Targeting V 1A ‐vasopressin receptors with [Arg 6 , D‐Trp 7,9 , N me Phe 8 ]‐substance P (6‐11) identifies a strategy to develop novel anti‐cancer therapies

Background and purpose:  The anti‐cancer agent [Arg 6 , D‐Trp 7,9 , N me Phe 8 ]‐substance P (6‐11) (SP‐G) modulates gastrin releasing peptide (GRP) and arginine vasopressin signalling in small cell lung cancer cells leading to growth arrest and apoptosis. We have shown that SP‐G acts as a biased agonist at GRP receptors. This work examines the hypothesis that SP‐G acts as a biased agonist at the V 1A vasopressin receptor. Experimental approach:  The human V 1A receptor was expressed in CHO‐K1 cells. Extracellular regulated kinase (ERK) activation and intracellular Ca 2+ were measured using activation state‐specific antibodies and Fura‐2‐AM respectively. The effect of SP‐G on tumourigenicity was assessed by colony assay. Key results:  In V 1A receptor expressing cells, SP‐G caused a sustained activation of ERK via a stimulation of V 1A receptor coupling to G i . Inhibition of G i with Pertussis toxin attenuated the inhibition by SP‐G of the growth of CHO‐K1 cells stably expressing the V 1A receptor.

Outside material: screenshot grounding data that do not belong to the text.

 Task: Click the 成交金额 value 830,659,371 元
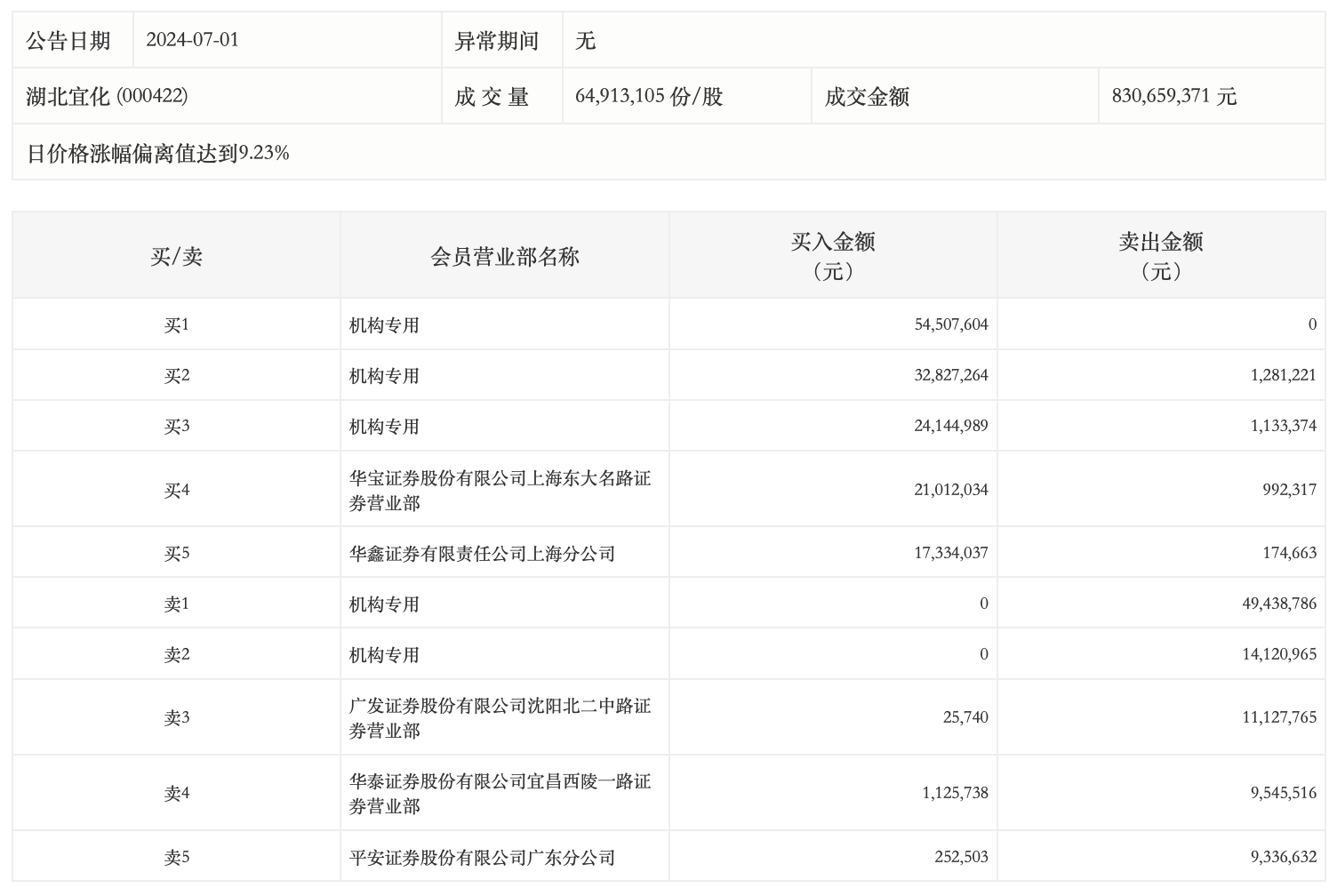(1173, 96)
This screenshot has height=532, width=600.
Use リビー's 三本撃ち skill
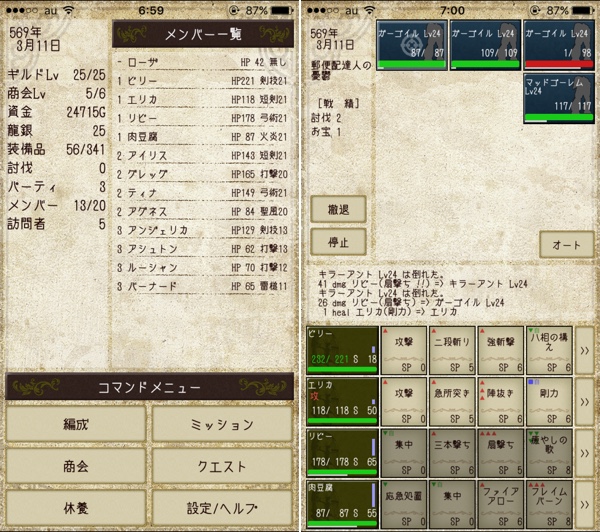[452, 453]
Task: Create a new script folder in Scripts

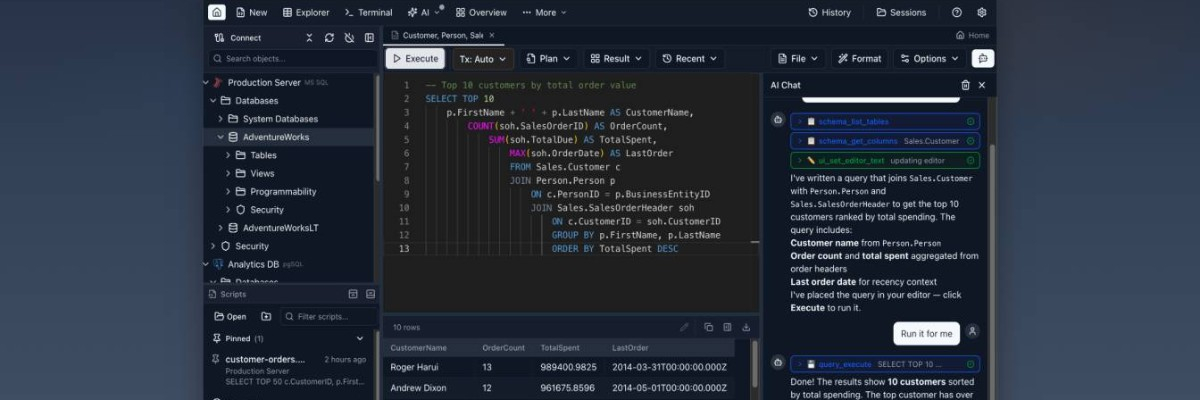Action: click(266, 316)
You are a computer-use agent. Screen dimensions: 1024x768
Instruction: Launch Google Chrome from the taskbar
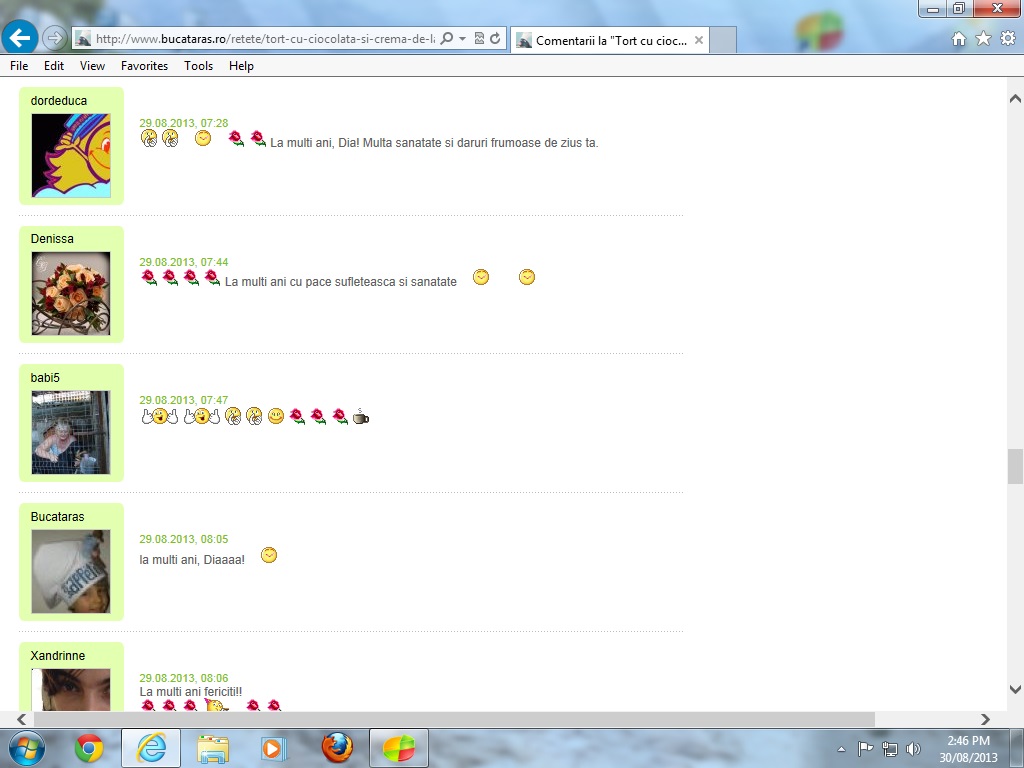pos(89,748)
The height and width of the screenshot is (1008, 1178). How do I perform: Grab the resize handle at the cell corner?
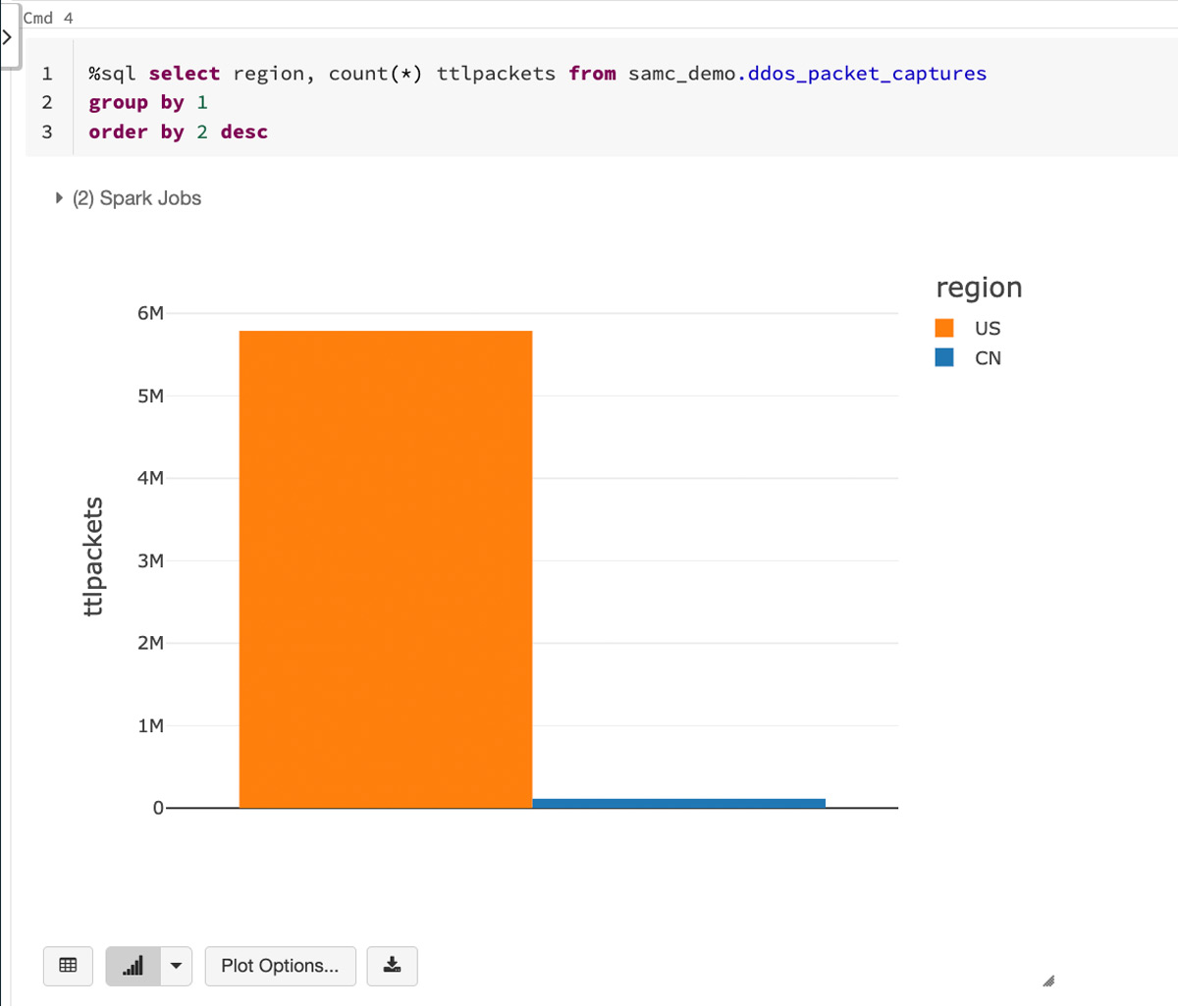tap(1048, 980)
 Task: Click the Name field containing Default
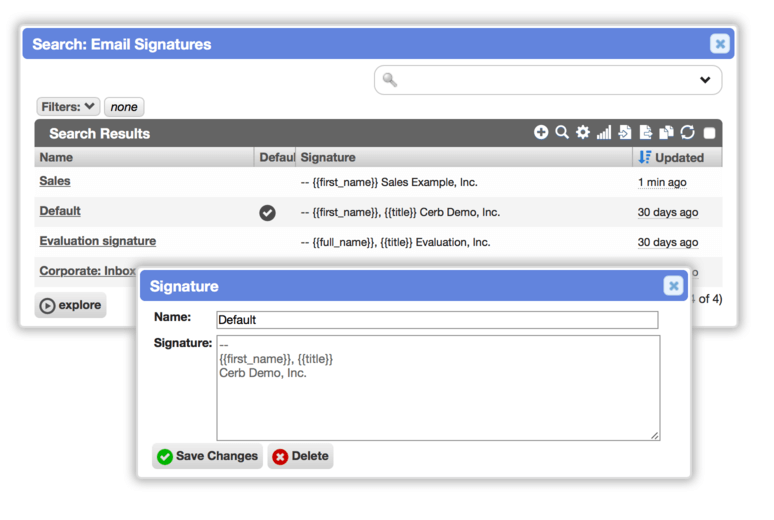coord(437,320)
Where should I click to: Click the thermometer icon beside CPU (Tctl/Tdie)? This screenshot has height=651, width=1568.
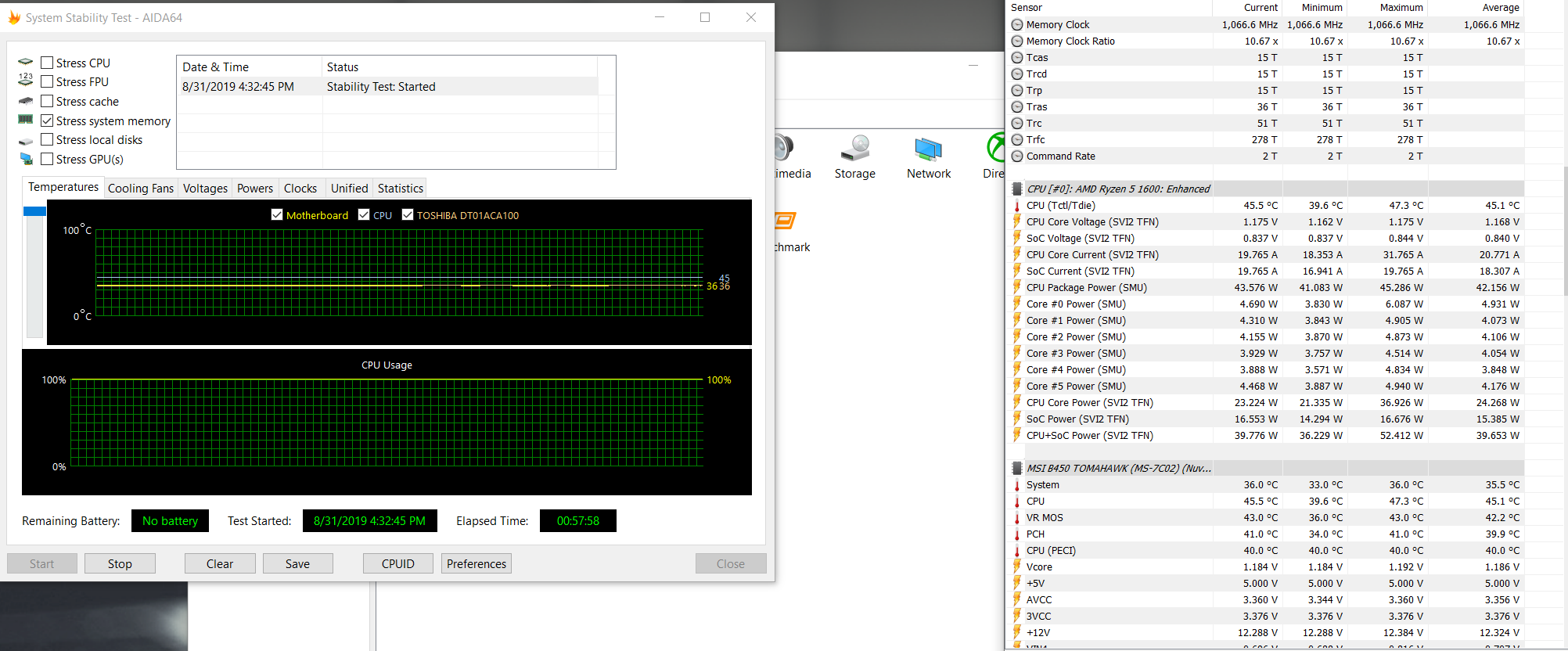point(1017,206)
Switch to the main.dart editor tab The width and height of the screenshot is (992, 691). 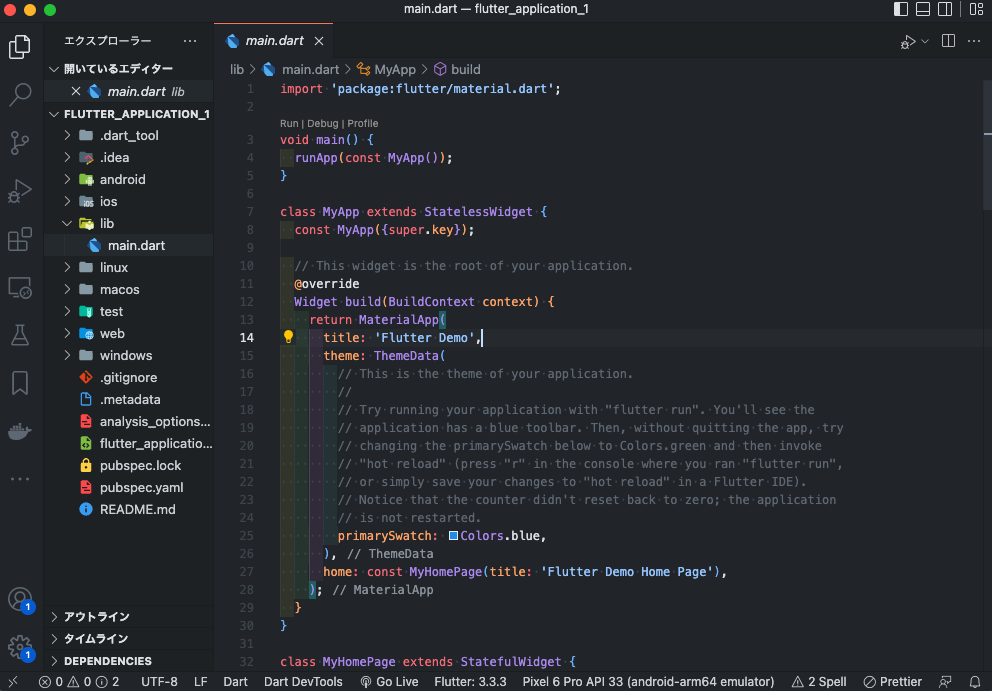tap(273, 41)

Chimeric V 1A receptors containing the second or third intracellular loop of the V 2 receptor were capable of binding vasopressin and SP‐G but had altered ability to activate phospholipase C (PLC) and ERK. The second intracellular loop of the V 1A receptor was essential for vasopressin‐stimulated PLC and ERK activation but not for SP‐G‐induced ERK activation. Conclusions and implications:  This work provides mechanistic insight, for biased agonists at V 1A receptors and highlights a potential role for such agents as anti‐cancer agents.